Dataset records:
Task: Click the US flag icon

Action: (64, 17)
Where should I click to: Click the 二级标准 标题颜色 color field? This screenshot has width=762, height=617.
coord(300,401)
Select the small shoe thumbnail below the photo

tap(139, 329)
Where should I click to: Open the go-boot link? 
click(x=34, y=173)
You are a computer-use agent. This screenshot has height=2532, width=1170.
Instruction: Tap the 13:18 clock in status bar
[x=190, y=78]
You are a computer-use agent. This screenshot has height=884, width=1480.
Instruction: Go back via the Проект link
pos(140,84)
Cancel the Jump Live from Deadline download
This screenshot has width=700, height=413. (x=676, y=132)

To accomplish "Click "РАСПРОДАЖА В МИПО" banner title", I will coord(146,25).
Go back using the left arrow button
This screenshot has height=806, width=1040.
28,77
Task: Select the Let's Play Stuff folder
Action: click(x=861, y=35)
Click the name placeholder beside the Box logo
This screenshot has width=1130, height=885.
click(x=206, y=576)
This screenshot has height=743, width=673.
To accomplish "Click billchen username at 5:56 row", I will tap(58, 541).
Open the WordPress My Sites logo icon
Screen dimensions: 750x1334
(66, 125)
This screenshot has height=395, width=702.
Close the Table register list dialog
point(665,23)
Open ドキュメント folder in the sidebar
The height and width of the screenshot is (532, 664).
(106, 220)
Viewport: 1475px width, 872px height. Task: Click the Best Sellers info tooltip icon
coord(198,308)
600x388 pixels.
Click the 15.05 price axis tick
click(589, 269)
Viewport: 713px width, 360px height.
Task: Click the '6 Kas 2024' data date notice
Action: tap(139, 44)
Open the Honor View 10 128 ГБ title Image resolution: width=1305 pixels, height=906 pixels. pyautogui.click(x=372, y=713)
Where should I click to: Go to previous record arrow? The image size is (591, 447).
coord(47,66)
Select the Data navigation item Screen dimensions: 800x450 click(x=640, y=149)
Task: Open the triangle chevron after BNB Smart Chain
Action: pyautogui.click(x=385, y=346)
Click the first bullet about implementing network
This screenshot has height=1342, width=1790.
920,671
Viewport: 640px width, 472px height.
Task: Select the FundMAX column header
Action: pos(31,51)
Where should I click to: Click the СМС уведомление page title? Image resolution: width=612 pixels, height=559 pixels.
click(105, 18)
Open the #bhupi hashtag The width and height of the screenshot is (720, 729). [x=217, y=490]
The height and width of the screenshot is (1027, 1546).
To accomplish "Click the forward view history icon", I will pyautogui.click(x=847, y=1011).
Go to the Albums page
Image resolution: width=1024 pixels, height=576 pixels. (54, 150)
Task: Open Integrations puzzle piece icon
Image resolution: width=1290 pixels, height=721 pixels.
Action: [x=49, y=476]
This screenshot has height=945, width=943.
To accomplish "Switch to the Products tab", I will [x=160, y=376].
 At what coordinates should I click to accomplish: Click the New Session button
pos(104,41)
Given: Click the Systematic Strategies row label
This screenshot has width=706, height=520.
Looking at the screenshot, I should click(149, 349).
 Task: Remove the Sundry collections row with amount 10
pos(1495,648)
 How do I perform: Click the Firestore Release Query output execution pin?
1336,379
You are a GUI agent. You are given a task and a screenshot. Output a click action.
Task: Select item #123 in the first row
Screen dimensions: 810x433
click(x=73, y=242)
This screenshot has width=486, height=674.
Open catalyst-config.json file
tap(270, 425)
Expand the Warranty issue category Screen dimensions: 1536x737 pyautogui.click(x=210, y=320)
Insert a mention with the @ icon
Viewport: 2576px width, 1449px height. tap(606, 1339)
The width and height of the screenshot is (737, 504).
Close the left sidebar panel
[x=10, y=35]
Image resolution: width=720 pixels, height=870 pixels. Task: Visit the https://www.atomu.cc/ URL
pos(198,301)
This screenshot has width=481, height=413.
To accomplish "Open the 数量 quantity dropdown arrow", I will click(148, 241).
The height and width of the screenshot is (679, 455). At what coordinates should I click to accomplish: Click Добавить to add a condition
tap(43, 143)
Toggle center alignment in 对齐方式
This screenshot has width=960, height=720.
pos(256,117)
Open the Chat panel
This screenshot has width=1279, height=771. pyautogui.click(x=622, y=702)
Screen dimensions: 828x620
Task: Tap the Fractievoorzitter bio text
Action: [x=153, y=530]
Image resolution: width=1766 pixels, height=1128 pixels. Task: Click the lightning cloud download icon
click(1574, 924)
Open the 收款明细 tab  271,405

Work required: Which lines run from the one containing "Open the Chat panel" to the end of the data? Output them exactly, with nothing added.

Answer for the task:
Open the Chat panel
This screenshot has width=1279, height=771. pyautogui.click(x=622, y=702)
Screen dimensions: 828x620
Task: Tap the Fractievoorzitter bio text
Action: [x=153, y=530]
Image resolution: width=1766 pixels, height=1128 pixels. Task: Click the lightning cloud download icon
click(1574, 924)
Open the 收款明细 tab  271,405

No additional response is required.